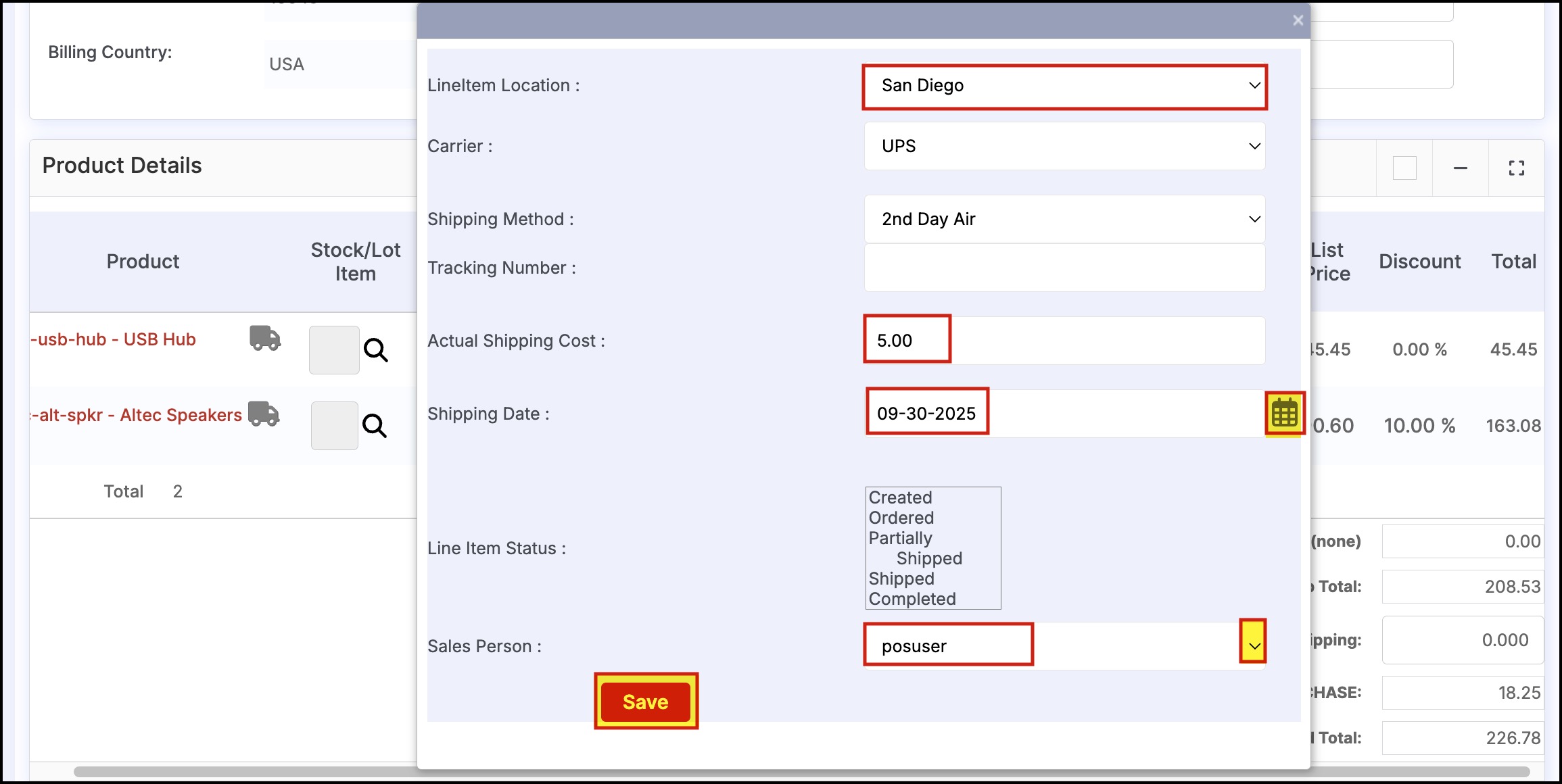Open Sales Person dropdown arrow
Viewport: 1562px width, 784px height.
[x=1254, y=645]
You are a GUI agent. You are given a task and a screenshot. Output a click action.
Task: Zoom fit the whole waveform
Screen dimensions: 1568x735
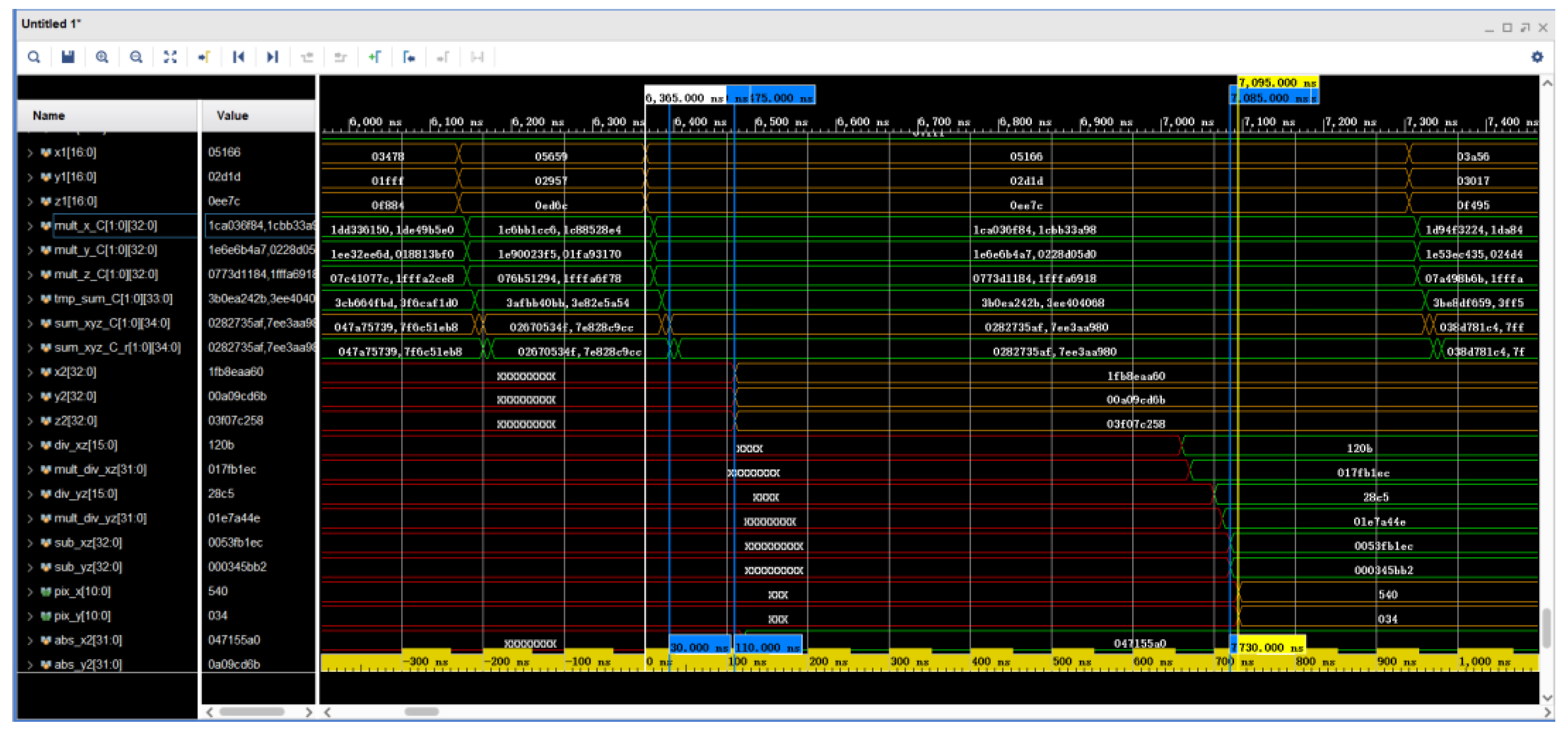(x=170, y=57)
____________________
Nothing but the lines from the one containing "You are a GUI" through the end of the entries should be written out, exactly and without pictures.

You are a GUI agent. You are given a task and a screenshot. Output a click action.
Task: Zoom fit the whole waveform
Screen dimensions: 1568x735
(x=170, y=57)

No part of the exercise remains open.